Sending out mailings is still one of the major methods of advertising, even in a digital world. Taking stock of this industry segment is important for printers today, especially with so many of the other physical media methods fading in importance. Marketers can still use the postal service as a compelling conduit for getting information to their customers. That means you can use expertise in this sector as a major selling point of your services.

That said, the printing business has changed in recent years. While mail has held on as an important communication form and advertising sector, it's fair to say its value has come in for reassessment. With digital media taking over in many marketing channels, companies are likely examining their mailing spend closely. If you study the current state of the sector, you can form a clear picture of how to turn a profit offering this type of outreach. Pursue this product without doing homework, however, and you may find your version of mass mailing is out of step with what clients want.

Direct mail: Powerful niche market
WhatTheyThink's Mark Hahn recently broke down the amount of mail shipped every year, using these statistics as a jumping-off point to discuss the printing industry's current engagement with postal offerings. For instance, Hahn noted the very slight decline in mail volume compared to the drop-off between 2008 and 2009. That fall-off, he explained, occurred in the heart of the recession, with companies slashing outlay on programs such as direct mail. In the years since, there has been less of a decline.

So, if mailings aren't as popular post-2008 as they were before, what kind of strategies have caused this change, and which are thriving within it? One of the major factors explaining the drop in mail is a spiraling price increase effect. Hahn specified that, in the immediate aftermath of the recession, the Postal Service decided to raise mail rates. Facing these new costs, companies decided to cut back on the bulk of mail they sent out. This means fewer letters in total, which is the same thing that caused rates to spike in the first place.

_SUPPLIED RECORDS_:
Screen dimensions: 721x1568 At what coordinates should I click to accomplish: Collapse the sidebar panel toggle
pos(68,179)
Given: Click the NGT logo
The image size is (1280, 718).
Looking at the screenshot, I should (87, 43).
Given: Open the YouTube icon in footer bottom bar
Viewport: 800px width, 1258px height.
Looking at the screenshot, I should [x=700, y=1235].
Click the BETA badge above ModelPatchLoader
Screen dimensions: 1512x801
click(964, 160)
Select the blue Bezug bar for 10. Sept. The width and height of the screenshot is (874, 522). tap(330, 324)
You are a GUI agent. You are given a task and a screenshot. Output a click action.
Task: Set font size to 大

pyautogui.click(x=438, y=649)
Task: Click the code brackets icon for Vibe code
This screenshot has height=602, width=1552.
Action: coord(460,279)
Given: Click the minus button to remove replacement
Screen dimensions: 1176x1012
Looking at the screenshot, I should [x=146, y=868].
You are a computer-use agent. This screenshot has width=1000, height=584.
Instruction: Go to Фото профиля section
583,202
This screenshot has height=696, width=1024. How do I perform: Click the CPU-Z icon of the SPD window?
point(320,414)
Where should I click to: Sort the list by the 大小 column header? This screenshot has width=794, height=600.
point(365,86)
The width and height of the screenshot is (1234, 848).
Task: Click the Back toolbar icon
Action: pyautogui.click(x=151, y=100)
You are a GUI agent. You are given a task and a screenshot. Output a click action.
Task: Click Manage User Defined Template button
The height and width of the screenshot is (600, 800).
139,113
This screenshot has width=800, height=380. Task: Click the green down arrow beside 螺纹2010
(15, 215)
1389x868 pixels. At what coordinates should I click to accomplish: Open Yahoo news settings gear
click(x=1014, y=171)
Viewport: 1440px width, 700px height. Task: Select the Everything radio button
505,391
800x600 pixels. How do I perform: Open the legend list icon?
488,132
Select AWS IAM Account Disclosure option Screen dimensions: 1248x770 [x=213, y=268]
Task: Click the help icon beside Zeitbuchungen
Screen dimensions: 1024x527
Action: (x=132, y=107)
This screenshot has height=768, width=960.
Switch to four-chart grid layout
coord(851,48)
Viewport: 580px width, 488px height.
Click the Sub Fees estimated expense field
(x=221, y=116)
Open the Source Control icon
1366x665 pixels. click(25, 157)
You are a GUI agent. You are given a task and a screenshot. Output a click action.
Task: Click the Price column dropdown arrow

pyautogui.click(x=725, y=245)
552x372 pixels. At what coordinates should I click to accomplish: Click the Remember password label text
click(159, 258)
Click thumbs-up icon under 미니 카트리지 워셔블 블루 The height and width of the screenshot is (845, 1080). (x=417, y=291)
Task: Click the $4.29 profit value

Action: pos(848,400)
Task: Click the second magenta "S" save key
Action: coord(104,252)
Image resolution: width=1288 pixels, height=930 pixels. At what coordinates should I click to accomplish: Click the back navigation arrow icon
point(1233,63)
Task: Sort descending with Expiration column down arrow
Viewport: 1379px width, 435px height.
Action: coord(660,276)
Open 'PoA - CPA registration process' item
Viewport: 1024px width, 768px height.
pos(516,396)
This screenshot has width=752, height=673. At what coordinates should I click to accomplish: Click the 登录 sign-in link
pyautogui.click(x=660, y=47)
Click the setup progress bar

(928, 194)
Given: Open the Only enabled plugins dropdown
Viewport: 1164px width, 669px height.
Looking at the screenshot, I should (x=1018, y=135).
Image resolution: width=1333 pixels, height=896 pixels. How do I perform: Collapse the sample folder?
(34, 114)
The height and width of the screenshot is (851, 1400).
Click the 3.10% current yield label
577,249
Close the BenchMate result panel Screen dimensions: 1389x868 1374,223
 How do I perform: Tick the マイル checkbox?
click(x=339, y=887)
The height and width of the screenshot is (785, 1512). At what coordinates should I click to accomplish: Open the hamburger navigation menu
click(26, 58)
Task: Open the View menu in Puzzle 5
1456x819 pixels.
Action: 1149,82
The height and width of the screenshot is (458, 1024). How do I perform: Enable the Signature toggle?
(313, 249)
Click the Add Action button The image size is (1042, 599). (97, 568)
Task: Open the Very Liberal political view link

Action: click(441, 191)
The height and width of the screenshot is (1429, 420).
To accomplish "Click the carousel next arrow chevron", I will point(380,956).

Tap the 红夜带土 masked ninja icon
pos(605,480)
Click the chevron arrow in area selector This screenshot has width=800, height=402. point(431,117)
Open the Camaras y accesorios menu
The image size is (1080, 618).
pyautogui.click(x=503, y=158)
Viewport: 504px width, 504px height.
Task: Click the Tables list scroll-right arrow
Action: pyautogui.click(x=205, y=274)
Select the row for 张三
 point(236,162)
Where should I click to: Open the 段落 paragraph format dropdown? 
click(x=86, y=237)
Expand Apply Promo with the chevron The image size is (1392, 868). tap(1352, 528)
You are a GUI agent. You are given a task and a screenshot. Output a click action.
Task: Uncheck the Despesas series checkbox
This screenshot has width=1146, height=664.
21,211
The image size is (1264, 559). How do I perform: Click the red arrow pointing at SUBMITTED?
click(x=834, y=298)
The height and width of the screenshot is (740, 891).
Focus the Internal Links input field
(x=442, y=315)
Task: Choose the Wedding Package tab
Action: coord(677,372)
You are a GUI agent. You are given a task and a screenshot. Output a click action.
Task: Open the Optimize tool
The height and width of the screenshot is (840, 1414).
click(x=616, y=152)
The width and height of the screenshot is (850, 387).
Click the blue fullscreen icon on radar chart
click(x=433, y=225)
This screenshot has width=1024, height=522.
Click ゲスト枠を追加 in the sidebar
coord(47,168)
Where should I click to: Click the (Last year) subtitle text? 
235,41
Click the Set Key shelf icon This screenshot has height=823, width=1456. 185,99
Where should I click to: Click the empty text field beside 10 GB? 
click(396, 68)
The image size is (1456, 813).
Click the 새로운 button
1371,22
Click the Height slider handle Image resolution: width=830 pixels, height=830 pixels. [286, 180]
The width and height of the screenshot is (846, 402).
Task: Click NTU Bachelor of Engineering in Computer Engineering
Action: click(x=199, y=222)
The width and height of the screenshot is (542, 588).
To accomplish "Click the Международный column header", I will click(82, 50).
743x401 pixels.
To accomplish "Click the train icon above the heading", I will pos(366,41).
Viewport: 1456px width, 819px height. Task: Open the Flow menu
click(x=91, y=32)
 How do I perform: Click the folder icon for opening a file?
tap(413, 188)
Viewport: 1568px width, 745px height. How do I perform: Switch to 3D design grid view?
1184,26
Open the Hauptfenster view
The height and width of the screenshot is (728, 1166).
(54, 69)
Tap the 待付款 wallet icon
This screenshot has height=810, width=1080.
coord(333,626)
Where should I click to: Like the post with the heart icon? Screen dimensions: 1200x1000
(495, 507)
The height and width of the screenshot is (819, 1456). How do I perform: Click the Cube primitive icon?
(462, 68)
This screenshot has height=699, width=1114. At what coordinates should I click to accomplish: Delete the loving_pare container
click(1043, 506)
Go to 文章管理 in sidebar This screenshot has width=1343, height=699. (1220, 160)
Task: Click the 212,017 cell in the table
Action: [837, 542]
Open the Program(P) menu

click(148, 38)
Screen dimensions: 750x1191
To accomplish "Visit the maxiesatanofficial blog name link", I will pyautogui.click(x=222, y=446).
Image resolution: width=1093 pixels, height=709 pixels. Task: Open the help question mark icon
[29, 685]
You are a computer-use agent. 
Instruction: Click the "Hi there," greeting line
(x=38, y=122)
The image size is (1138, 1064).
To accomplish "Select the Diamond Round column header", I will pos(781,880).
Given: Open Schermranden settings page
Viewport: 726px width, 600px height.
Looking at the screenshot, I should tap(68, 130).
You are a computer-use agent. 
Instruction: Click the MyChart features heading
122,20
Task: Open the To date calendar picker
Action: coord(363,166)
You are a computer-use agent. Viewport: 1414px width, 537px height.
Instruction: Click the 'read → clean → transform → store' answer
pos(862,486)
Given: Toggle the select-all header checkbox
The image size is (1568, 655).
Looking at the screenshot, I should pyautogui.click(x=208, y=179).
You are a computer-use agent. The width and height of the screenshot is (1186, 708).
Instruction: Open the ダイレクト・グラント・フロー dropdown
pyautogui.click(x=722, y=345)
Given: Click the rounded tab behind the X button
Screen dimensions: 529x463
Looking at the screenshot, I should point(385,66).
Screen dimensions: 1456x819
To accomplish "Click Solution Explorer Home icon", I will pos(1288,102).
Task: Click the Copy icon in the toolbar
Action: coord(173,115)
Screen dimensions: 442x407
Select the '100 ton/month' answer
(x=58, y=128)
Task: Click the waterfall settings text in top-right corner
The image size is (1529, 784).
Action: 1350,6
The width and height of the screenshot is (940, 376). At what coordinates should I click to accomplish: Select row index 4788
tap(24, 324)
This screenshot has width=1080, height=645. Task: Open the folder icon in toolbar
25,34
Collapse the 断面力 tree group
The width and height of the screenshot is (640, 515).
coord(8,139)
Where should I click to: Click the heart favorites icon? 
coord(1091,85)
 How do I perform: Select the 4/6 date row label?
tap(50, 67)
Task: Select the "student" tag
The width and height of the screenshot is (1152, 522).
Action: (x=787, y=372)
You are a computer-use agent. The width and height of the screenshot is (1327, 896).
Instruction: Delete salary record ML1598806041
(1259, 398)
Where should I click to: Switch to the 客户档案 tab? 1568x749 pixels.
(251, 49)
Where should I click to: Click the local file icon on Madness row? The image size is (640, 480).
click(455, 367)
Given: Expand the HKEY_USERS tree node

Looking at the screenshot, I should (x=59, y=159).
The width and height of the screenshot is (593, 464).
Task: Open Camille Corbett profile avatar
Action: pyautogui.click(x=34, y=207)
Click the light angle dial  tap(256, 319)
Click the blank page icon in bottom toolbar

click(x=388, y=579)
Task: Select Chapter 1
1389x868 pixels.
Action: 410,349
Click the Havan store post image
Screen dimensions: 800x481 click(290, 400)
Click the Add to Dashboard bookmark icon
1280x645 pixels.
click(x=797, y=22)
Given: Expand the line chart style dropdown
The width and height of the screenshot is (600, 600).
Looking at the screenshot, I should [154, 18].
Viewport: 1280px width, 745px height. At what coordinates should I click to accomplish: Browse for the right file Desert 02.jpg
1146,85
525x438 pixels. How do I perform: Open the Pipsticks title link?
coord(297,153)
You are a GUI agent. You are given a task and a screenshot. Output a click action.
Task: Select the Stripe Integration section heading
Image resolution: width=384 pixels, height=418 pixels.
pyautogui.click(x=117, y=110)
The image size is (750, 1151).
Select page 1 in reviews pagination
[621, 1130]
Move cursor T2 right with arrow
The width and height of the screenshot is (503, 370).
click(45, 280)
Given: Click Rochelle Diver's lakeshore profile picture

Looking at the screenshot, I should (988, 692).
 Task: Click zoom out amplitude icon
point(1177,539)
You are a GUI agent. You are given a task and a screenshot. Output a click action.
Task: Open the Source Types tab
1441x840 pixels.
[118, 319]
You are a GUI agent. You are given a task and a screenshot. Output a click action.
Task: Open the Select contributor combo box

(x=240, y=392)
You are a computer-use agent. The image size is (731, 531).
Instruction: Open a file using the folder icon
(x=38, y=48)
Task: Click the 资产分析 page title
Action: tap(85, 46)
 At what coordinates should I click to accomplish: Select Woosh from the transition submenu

_TASK REQUIREMENTS_:
Continue the passage on direct mail and the printing industry from its last sentence.

_ANSWER TO THE TASK_:
Rather than battling back against this world of limited-scale mail campaigns, it's time to discover best practices and exist within it. Focus is more important today, Hahn explained, with organizations working on mailing lists that receive constant and careful attention to ensure they represent real, likely customers. Margins of wasted mailings have been cut down significantly. If you can tailor your services to suit this more focused model, you may increase your standing as a valuable print service provider plugged into modern marketing needs.

Of course, the tech you employ may have a significant effect on whether you can achieve profit margins that make direct mail worth pursuing. Hahn specified that digital printing and automated processes are the crux of the new mailing economy for printers. Some of the tech needed to make these campaigns feasible and effective is already on the market and more is on the way. This means if your print business has the right equipment in-house, getting involved with mailings is more promising.

Some Audiences Prefer Direct Mail
Another key to establishing a direct mail footprint may involve working specifically with marketers going after particular demographics. Getting attention for a mailing campaign is more likely when it's pointed at a group less active online. American Banker contributor Kevin Tynan gave a pertinent example: When his company was reaching out to its customers, it found many groups are not receptive to email. The bank switched back to a twice-annual newsletter sent through the mail.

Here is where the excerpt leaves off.